Шрифт:
Закладка:
Кокандский правитель Мухаммад Али-хан, оказавший военную поддержку мятежникам-единоверцам, был наказан традиционным цинским способом – торговля с Кокандом была сведена к минимуму, и при этом не учитывалось, что палка имеет два конца и от ограничения торговли в равной степени страдают обе стороны.

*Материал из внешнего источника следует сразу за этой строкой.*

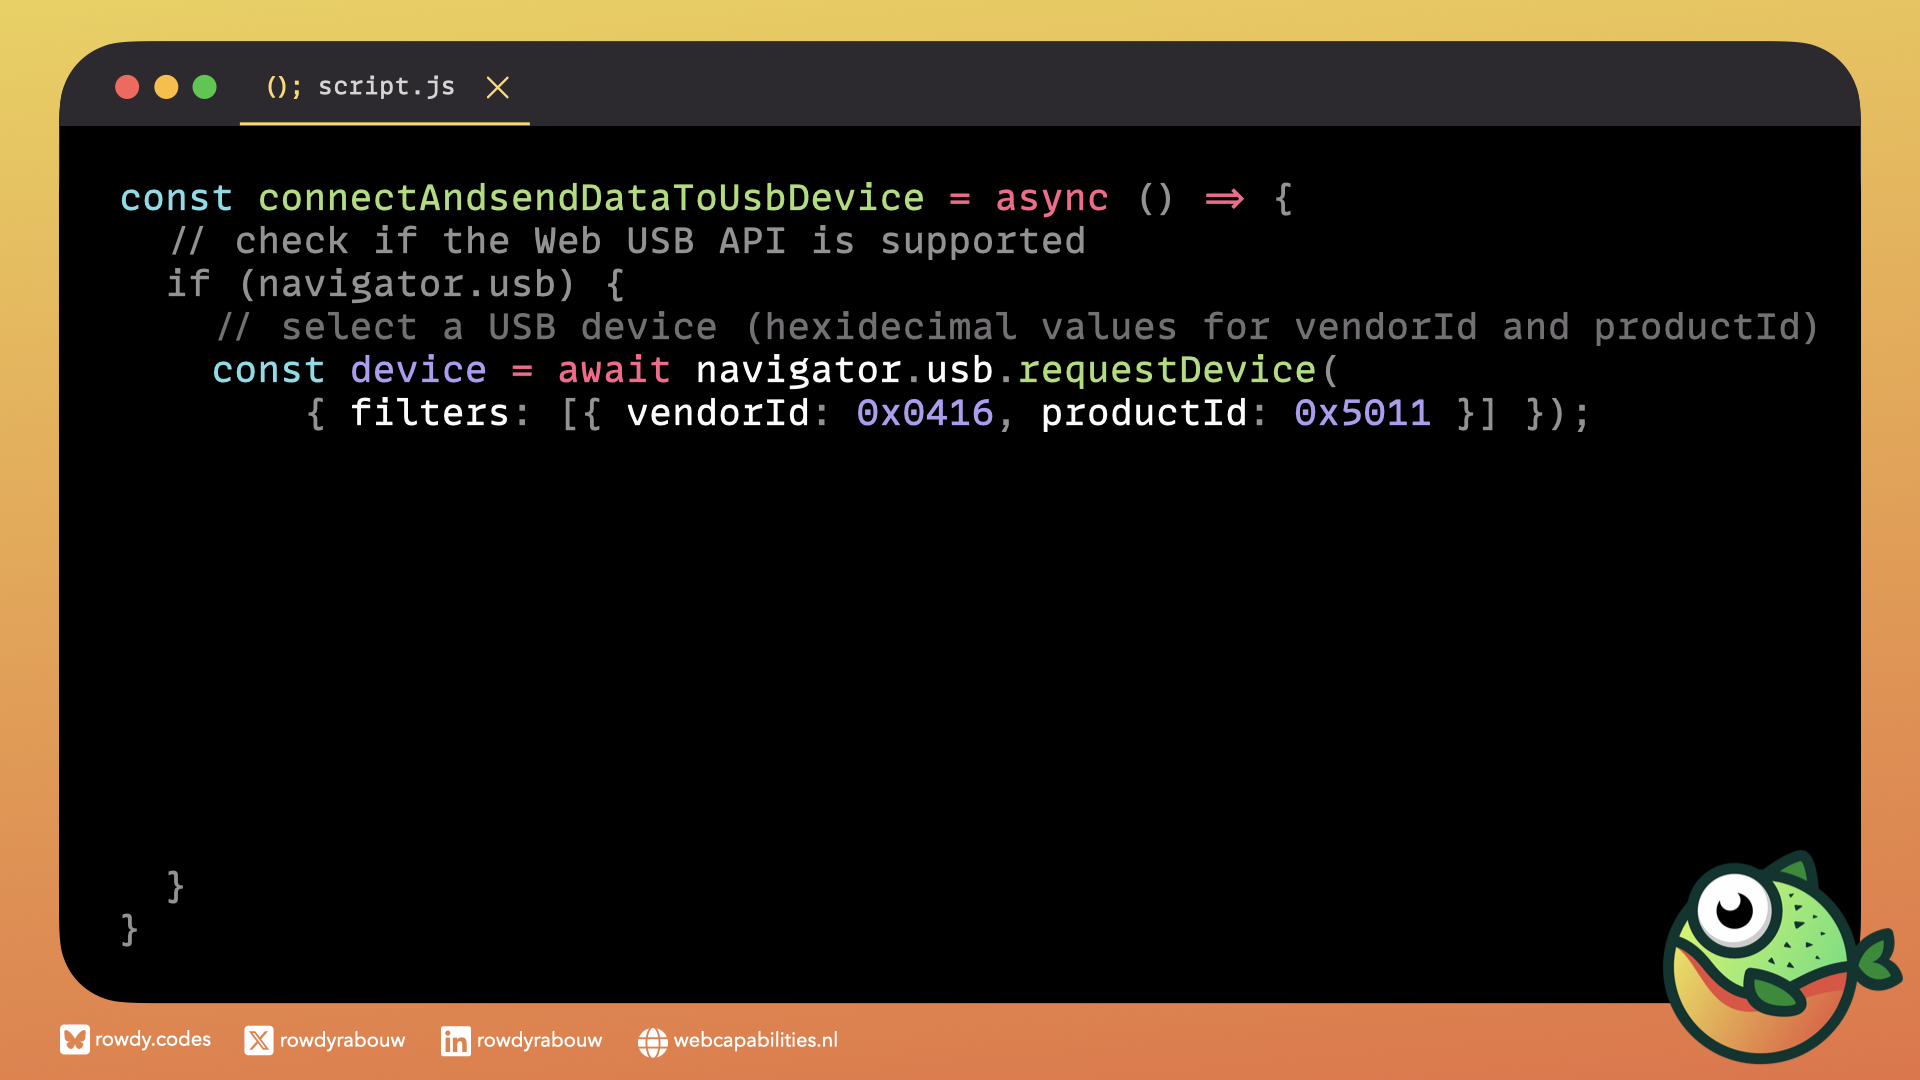Click the requestDevice method call
Image resolution: width=1920 pixels, height=1080 pixels.
coord(1166,370)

Одно за другим вспыхивали восстания на юге империи. Особо беспокойными выдались тридцатые годы XIX века, когда восстания слились в единую полосу. Причина была все той же – рост налогового бремени и чиновный произвол, иначе говоря, разумное правление могло бы избавить от этих потрясений. Но единственной мерой, направленной на успокоение народа, стал императорский указ о прощении недоимок, изданный в 1830 году. Большой пользы указ не принес. Во-первых, чиновники на местах зачастую игнорировали его, пытаясь содрать с населения как можно больше в личных интересах, а во-вторых, очень скоро крестьяне снова обрастали долгами. Опасность восстаний в Запретном городе понимали хорошо, причины, вызывающие восстания, не были ни для кого секретом, так же, как и недостатки государственного аппарата, но при всем том ничего не менялось. Впору было подумать, что император и его сановники вскоре ожидают конца света и потому не хотят ничего менять.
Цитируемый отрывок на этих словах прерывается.